* How to complete this task:
Extract each line from the entries below that has the string "computer" in it.

* Information shown:
=== Section Start ===
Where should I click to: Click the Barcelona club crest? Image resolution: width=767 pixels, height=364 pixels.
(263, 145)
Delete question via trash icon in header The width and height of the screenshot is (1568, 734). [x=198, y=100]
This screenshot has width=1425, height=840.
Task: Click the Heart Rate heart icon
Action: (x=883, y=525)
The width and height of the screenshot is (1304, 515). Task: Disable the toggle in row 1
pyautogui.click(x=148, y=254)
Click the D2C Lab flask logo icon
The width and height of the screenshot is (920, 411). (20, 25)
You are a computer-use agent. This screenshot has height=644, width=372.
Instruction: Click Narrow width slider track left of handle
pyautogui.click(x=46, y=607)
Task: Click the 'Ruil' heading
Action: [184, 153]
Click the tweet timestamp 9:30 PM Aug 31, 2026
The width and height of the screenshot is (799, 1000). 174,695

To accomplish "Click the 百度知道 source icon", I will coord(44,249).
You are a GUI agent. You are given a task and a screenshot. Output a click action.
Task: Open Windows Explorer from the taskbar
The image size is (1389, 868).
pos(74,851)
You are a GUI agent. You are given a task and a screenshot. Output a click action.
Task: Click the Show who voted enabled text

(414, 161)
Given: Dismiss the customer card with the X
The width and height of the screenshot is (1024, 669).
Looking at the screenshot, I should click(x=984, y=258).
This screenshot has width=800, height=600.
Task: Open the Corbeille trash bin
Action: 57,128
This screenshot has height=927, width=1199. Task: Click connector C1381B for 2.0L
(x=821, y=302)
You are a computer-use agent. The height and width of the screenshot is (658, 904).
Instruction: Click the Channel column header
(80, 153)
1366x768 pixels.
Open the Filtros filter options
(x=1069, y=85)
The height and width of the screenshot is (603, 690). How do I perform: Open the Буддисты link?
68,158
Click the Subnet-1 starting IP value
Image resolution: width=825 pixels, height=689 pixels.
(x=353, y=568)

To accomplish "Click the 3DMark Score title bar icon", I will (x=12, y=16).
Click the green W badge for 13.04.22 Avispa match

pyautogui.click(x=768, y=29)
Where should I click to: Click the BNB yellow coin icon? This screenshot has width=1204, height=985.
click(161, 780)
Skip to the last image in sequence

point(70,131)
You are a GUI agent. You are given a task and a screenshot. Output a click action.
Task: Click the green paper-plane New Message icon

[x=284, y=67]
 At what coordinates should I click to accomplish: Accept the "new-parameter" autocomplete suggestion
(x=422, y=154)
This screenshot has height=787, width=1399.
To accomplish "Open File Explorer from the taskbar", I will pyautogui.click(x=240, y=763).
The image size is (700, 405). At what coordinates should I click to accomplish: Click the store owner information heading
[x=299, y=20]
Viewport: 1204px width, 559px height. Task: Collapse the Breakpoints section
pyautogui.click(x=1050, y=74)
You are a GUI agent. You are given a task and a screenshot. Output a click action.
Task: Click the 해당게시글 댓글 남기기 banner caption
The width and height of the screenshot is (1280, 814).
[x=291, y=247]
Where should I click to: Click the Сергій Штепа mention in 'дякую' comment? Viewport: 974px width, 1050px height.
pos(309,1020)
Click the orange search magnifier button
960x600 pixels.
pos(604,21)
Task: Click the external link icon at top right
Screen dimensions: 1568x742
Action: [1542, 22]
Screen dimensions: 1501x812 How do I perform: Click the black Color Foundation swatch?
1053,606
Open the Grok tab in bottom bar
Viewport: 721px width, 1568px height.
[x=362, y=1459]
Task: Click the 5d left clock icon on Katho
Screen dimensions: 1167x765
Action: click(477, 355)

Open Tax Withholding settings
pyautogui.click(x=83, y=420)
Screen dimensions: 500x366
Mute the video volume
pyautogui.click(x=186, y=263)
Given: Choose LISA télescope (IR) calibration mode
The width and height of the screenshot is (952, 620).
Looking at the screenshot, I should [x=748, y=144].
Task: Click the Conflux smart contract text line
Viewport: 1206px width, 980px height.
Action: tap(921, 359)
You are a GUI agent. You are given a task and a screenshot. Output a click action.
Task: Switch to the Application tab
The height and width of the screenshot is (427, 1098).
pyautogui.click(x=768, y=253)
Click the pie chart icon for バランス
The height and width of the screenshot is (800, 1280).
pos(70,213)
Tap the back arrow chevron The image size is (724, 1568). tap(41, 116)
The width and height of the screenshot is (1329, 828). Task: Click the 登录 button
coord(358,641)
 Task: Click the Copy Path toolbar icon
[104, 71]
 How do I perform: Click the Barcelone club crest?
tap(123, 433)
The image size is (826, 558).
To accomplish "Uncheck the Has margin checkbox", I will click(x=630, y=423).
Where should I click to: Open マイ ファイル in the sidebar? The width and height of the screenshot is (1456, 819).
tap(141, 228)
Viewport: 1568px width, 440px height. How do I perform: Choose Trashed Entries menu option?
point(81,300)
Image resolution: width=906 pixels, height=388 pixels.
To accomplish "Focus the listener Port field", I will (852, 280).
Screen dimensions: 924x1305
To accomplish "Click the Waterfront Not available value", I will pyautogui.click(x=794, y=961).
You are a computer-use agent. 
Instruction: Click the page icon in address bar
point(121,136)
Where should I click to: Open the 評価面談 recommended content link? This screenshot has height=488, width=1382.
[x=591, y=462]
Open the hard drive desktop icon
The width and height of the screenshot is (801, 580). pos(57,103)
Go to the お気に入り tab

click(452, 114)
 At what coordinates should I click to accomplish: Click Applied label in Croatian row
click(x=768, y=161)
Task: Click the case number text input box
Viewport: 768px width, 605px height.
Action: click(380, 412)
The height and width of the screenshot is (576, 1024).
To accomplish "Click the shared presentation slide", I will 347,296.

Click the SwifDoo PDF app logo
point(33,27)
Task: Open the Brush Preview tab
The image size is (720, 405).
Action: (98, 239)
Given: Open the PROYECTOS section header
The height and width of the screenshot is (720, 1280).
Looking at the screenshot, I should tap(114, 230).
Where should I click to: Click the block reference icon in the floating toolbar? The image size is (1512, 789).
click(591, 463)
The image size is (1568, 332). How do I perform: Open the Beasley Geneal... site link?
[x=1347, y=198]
=== Section End ===
* Answer space:
You are a computer-use agent. This screenshot has height=644, width=372.
You are a computer-use agent. The height and width of the screenshot is (658, 904).
You are a computer-use agent. 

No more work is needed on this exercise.